■ CONSIGNE A: Restituez intégralement, sans la moindre modification, le texte portant sur la durée des mandats du Président de la République et des députés.

....................

Considérant que la Constitution fixe la durée des mandats des différentes Institutions et notamment du Président de la République et des députés ;

Considérant que la Constitution du 30 mars 2016 dispose en son article 35 :

« La durée du mandat du Président de la République est de cinq (5) ans. Le mandat est renouvelable une seule fois. »

Qu’aux termes de l’article 36 « La vacance de la Présidence de la République n’est ouverte que par le décès, la démission, la destitution, la condamnation du Président ou par son empêchement définitif d ‘exercer ses fonctions conformément aux devoirs de sa charge. » ;

Considérant que la Constitution du 30 mars 2016 dispose en son article 68 :

« Le Peuple Centrafricain élit, au suffrage universel direct pour un mandat de cinq (5) ans, des citoyens qui constituent l’Assemblée Nationale et qui portent le titre de DEPUTE.

....................

■ CONSIGNE B: Recopiez à l'identique la partie des enregistrements ci-dessous commençant à la ligne qui contient « Screen dimensions: 1456x819 » et se terminant à la fin des enregistrements, cette ligne étant incluse. N'incluez pas les images dans votre réponse.

■ MATÉRIAUX DE L'EXERCICE:
....................

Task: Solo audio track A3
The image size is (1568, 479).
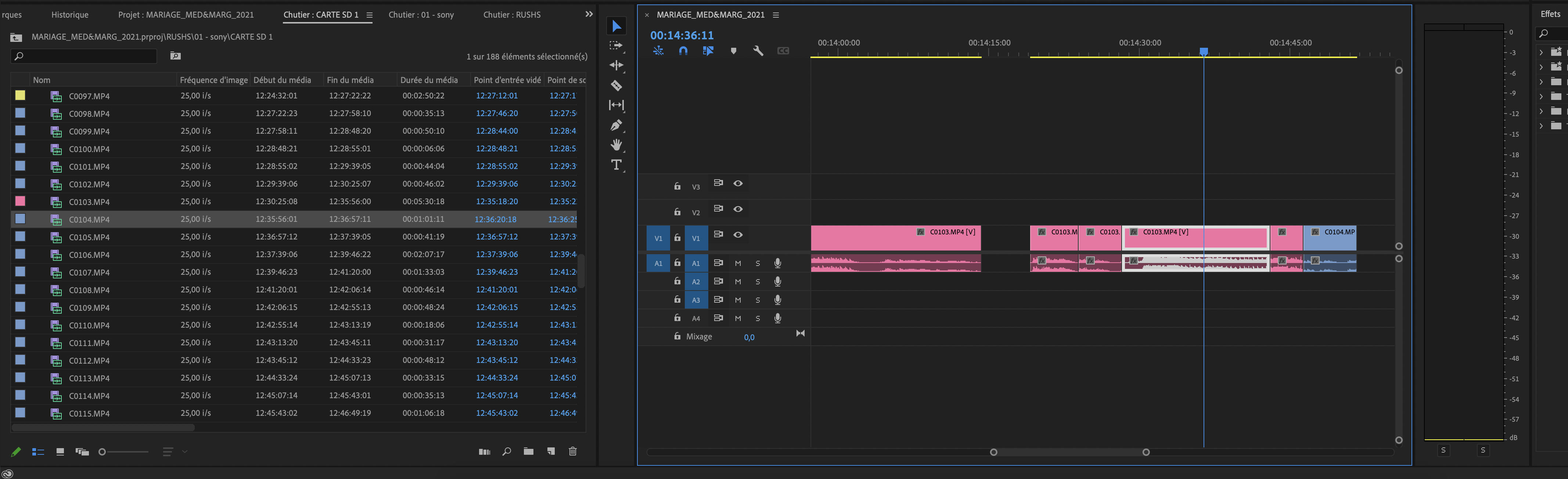Action: (x=758, y=300)
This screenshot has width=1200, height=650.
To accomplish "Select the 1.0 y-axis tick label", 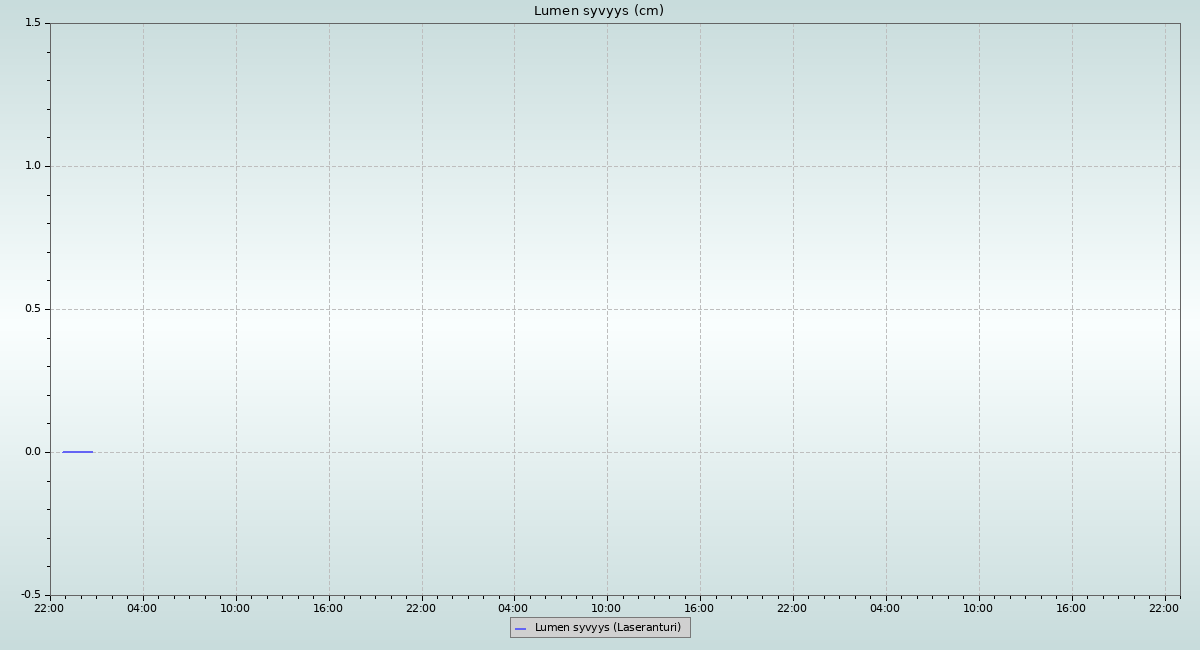I will [33, 166].
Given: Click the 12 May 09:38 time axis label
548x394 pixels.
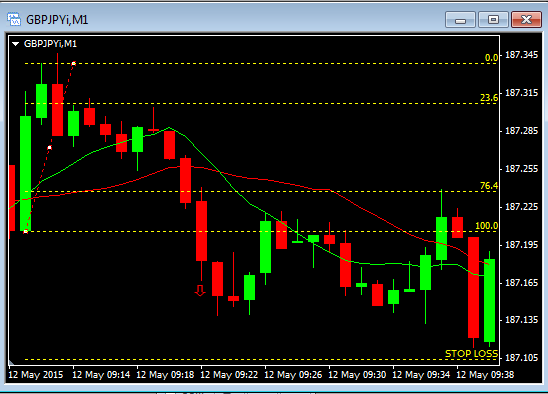Looking at the screenshot, I should pyautogui.click(x=485, y=375).
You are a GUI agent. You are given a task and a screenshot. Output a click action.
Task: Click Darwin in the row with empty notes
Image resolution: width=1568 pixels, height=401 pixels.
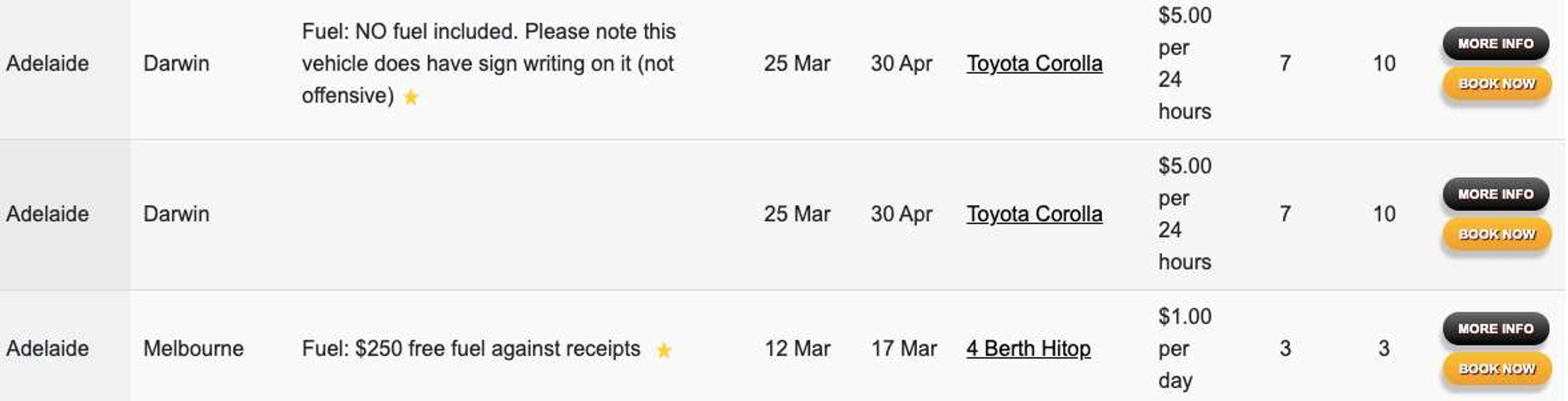pos(176,214)
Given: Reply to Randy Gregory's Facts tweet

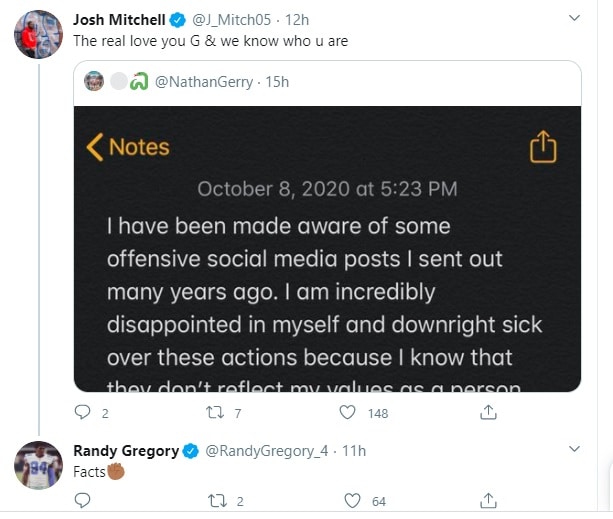Looking at the screenshot, I should (82, 501).
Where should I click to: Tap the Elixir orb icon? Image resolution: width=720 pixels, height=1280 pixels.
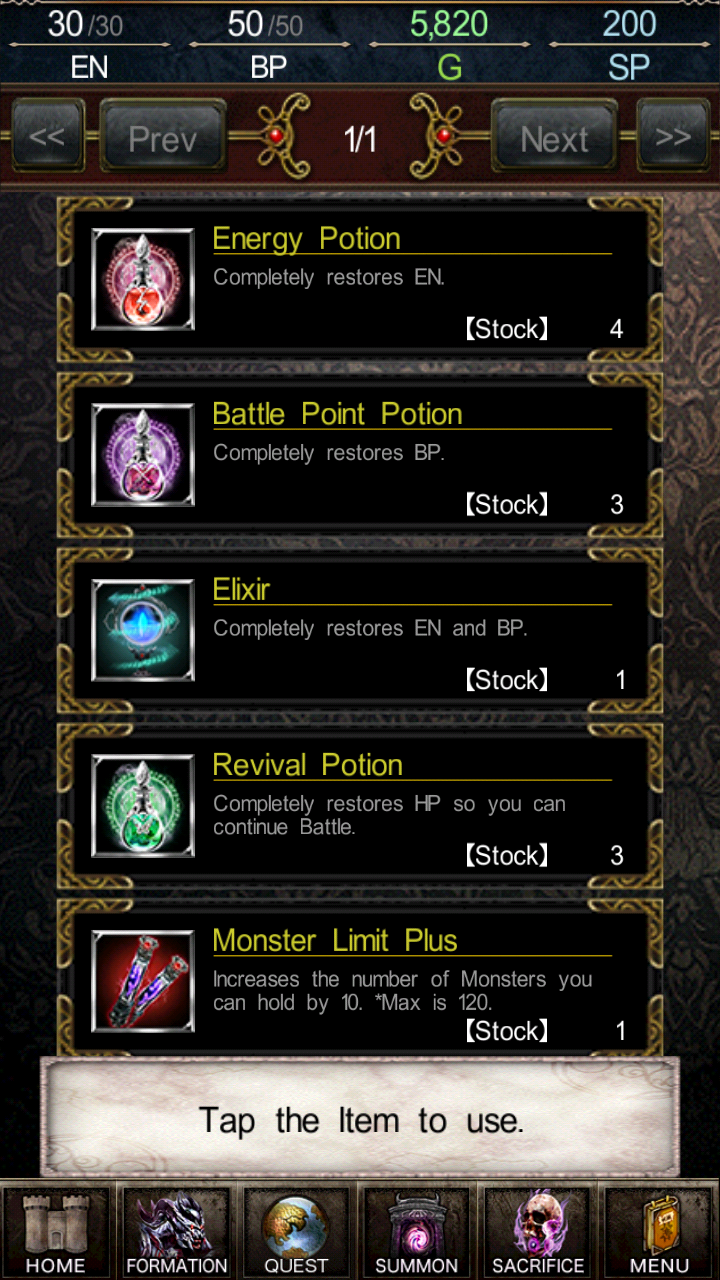[x=143, y=630]
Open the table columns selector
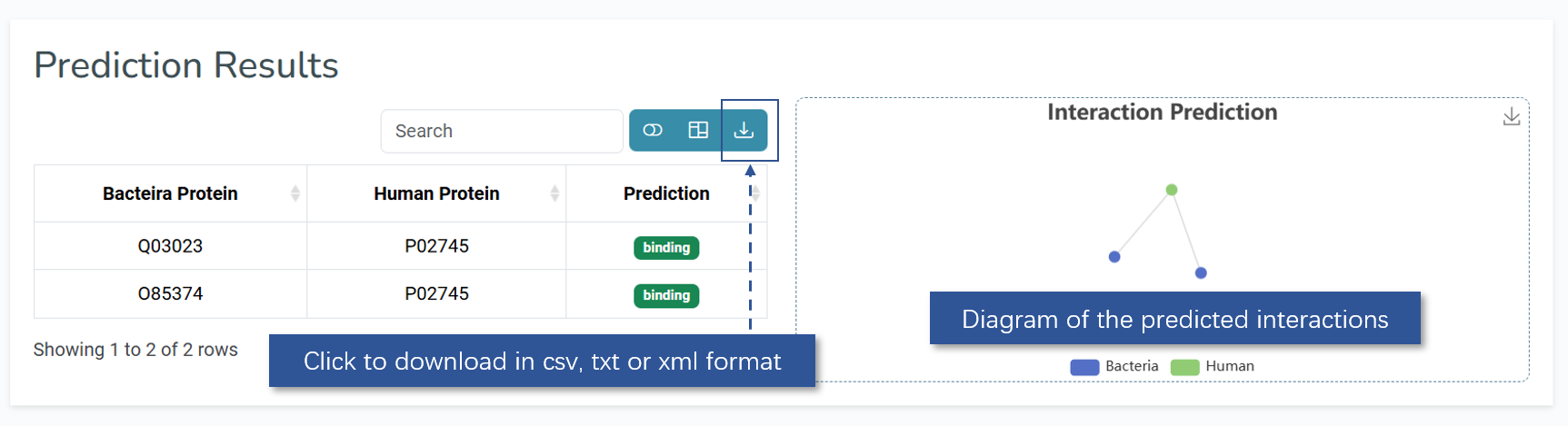This screenshot has width=1568, height=426. [698, 130]
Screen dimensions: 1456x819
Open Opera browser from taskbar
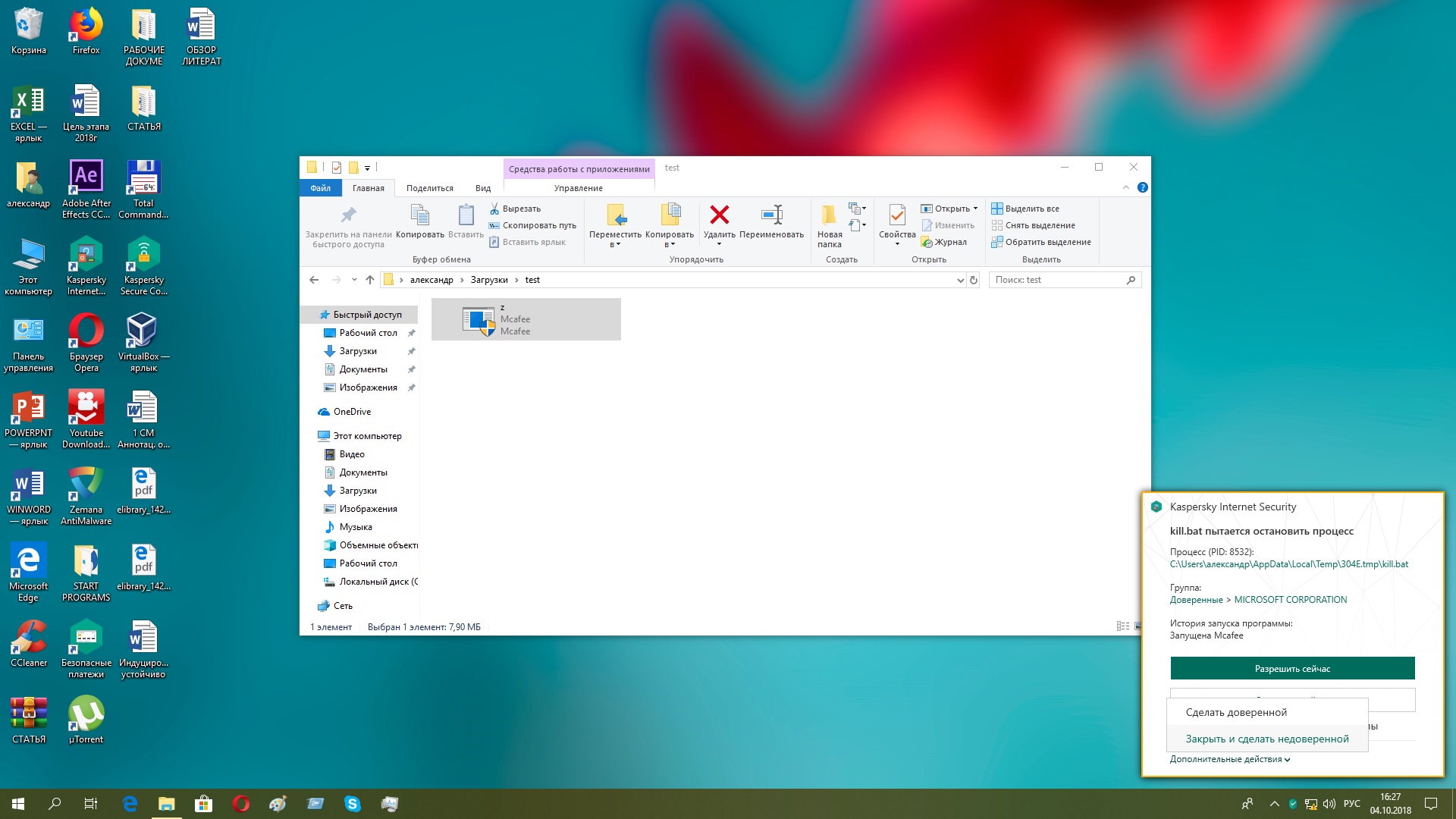click(x=241, y=804)
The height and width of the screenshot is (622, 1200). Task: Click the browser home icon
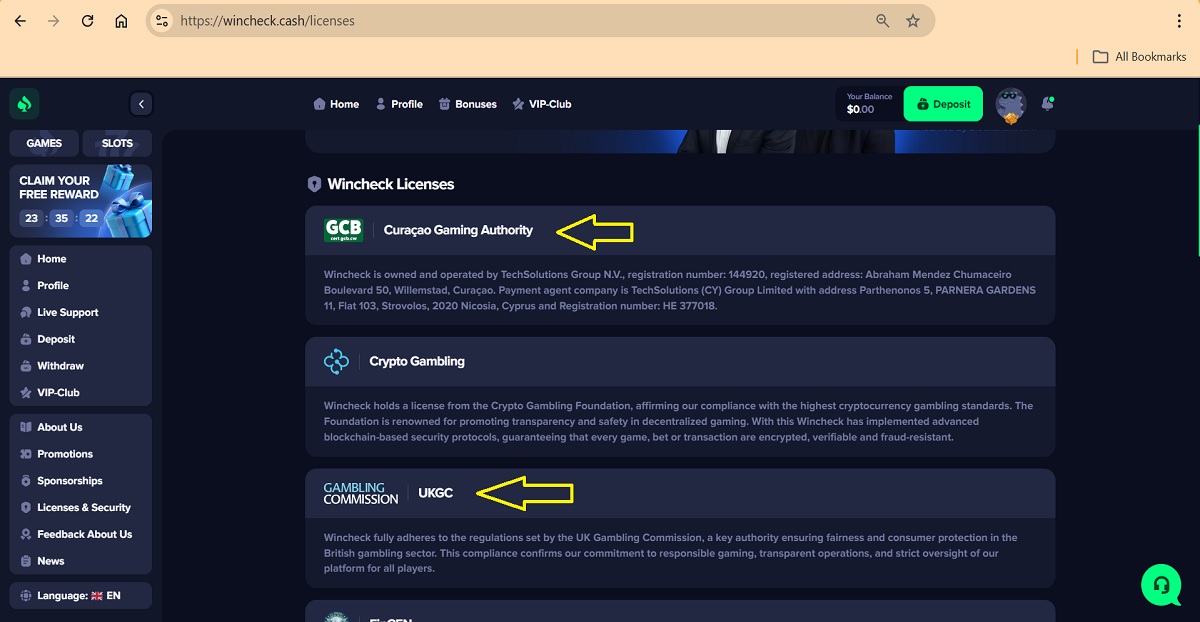point(121,21)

....................

■ RÉPONSE FINALE A:
Considérant que la Constitution fixe la durée des mandats des différentes Institutions et notamment du Président de la République et des députés ;

Considérant que la Constitution du 30 mars 2016 dispose en son article 35 :

« La durée du mandat du Président de la République est de cinq (5) ans. Le mandat est renouvelable une seule fois. »

Qu’aux termes de l’article 36 « La vacance de la Présidence de la République n’est ouverte que par le décès, la démission, la destitution, la condamnation du Président ou par son empêchement définitif d ‘exercer ses fonctions conformément aux devoirs de sa charge. » ;

Considérant que la Constitution du 30 mars 2016 dispose en son article 68 :

« Le Peuple Centrafricain élit, au suffrage universel direct pour un mandat de cinq (5) ans, des citoyens qui constituent l’Assemblée Nationale et qui portent le titre de DEPUTE.

■ RÉPONSE FINALE B:
Screen dimensions: 1456x819
Open Opera browser from taskbar
click(x=241, y=804)
The height and width of the screenshot is (622, 1200). Task: Click the browser home icon
point(121,21)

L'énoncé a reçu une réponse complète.